Milano (MI)

San Siro verso il nuovo impianto: il Meazza sarà riconvertito

Previsti 71.500 posti, oltre 80mila metri quadrati di verde e lavori tra 2027 e 2032.

Il 19 settembre 1926 lo stadio di San Siro apriva per la prima volta i cancelli. A un secolo dall’inaugurazione, l’area che ospita il Meazza si prepara a una trasformazione destinata a modificare l’impianto e il quartiere circostante. Il progetto riguarda la costruzione di una nuova struttura per Inter e Milan e il recupero parziale dello stadio attuale.

Il nuovo stadio per Inter e Milan

Il nuovo impianto dovrebbe sorgere leggermente più a ovest rispetto all’attuale Meazza. Il progetto è affidato agli studi Foster + Partners e MANICA e prevede una capienza complessiva di 71.500 posti, distribuiti su due anelli. Di questi, circa 13mila sarebbero destinati ai servizi premium.

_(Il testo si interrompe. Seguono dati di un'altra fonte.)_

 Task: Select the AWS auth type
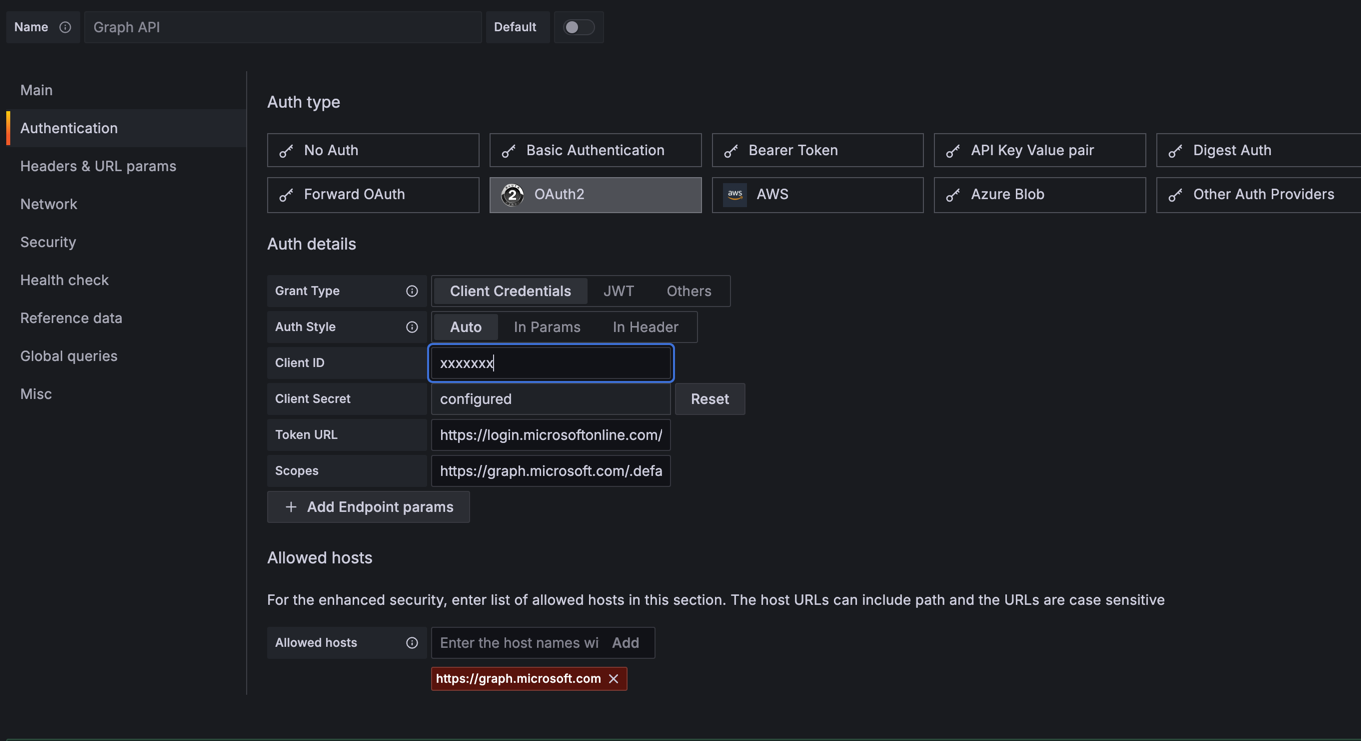817,194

Il percorso autorizzativo, promosso dal Comune di Milano e dalla Regione, dovrebbe concludersi entro l’estate del 2027. L’obiettivo indicato è avviare i cantieri nella seconda metà dello stesso anno e completare l’opera nel 2032, in tempo per gli Europei di calcio. Il progetto definitivo e i primi rendering ufficiali saranno presentati nei prossimi mesi, mentre sono già state definite le principali linee guida dell’intervento.

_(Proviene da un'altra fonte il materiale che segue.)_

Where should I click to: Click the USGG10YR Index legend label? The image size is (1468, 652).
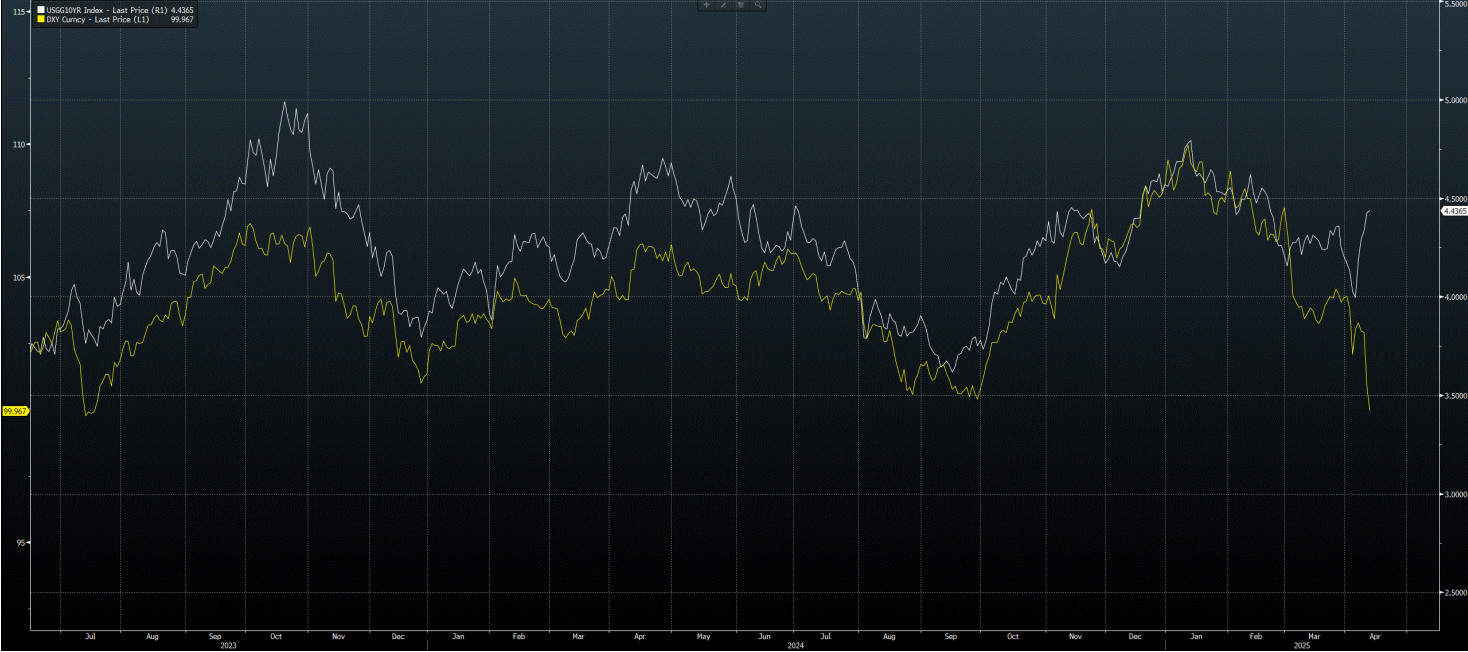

Il recupero del Meazza e la trasformazione dell’area

Lo stadio esistente non sarà demolito completamente. Il piano prevede una demolizione parziale e la riconversione delle strutture superstiti: saranno conservate alcune porzioni dei settori blu e arancione, insieme all’angolo di congiunzione. Il terzo anello, invece, verrà rimosso.

La trasformazione interesserà anche gli spazi liberati attorno all’impianto. Nel nuovo Rapporto Ambientale della Valutazione Ambientale Strategica sono considerate quattro ipotesi urbanistiche. Una delle simulazioni prevede nove edifici principali, con altezze comprese tra cinque e 17 piani, oltre a quattro volumi minori. Gli spazi sarebbero destinati a uffici, strutture alberghiere, negozi e servizi, senza edilizia residenziale.

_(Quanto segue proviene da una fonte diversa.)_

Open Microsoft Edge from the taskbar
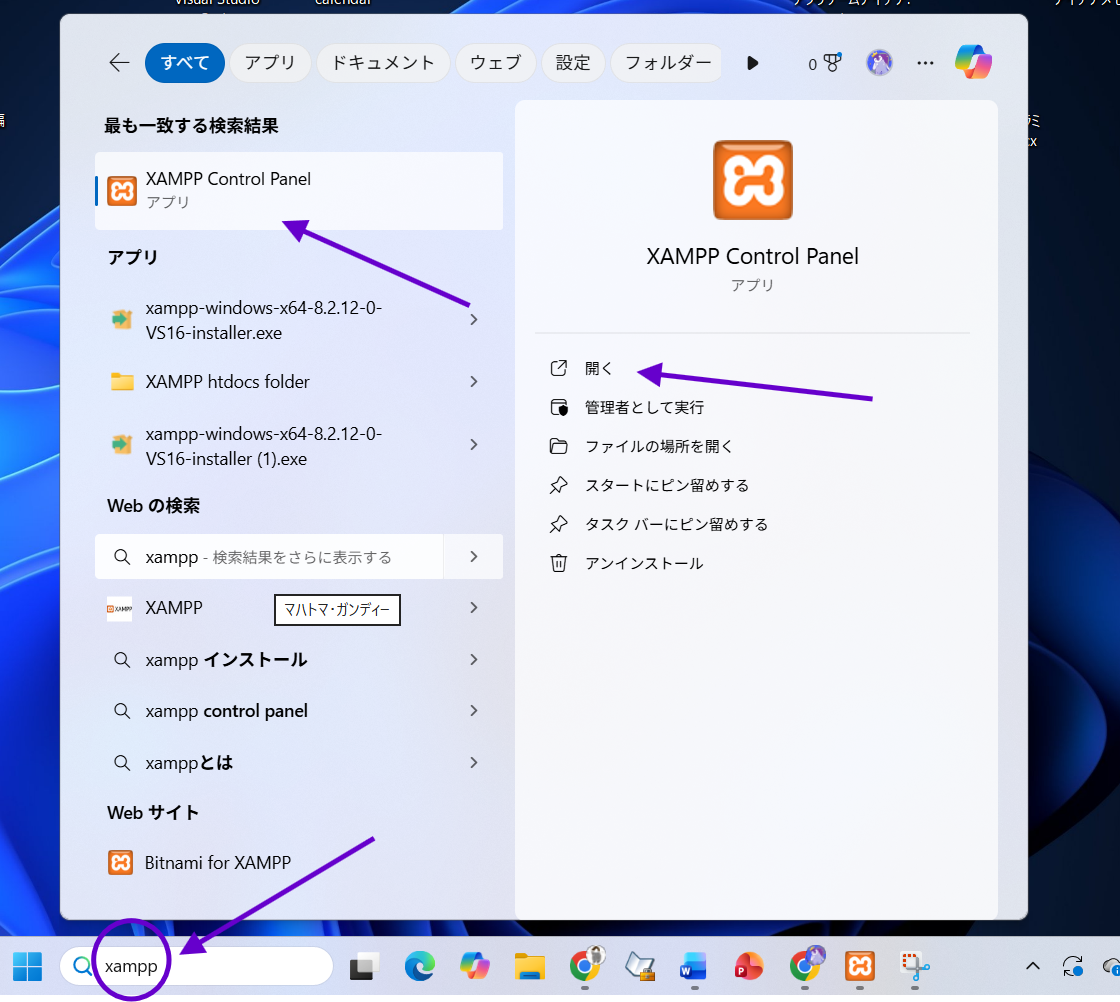 click(420, 966)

Una parte centrale del piano riguarda la componente pubblica. Oltre 80mila metri quadrati di aree verdi dovrebbero essere ceduti e resi accessibili alla cittadinanza. Tra gli interventi sulla viabilità è inoltre prevista la ricostruzione del tunnel Patroclo, considerata necessaria per consentire la realizzazione del nuovo impianto.

Il progetto ridisegna così uno dei principali poli sportivi e urbani di Milano. Il futuro dell’area dipenderà dal completamento dell’iter autorizzativo, dalla scelta definitiva tra le ipotesi urbanistiche e dall’avvio dei lavori secondo il calendario indicato.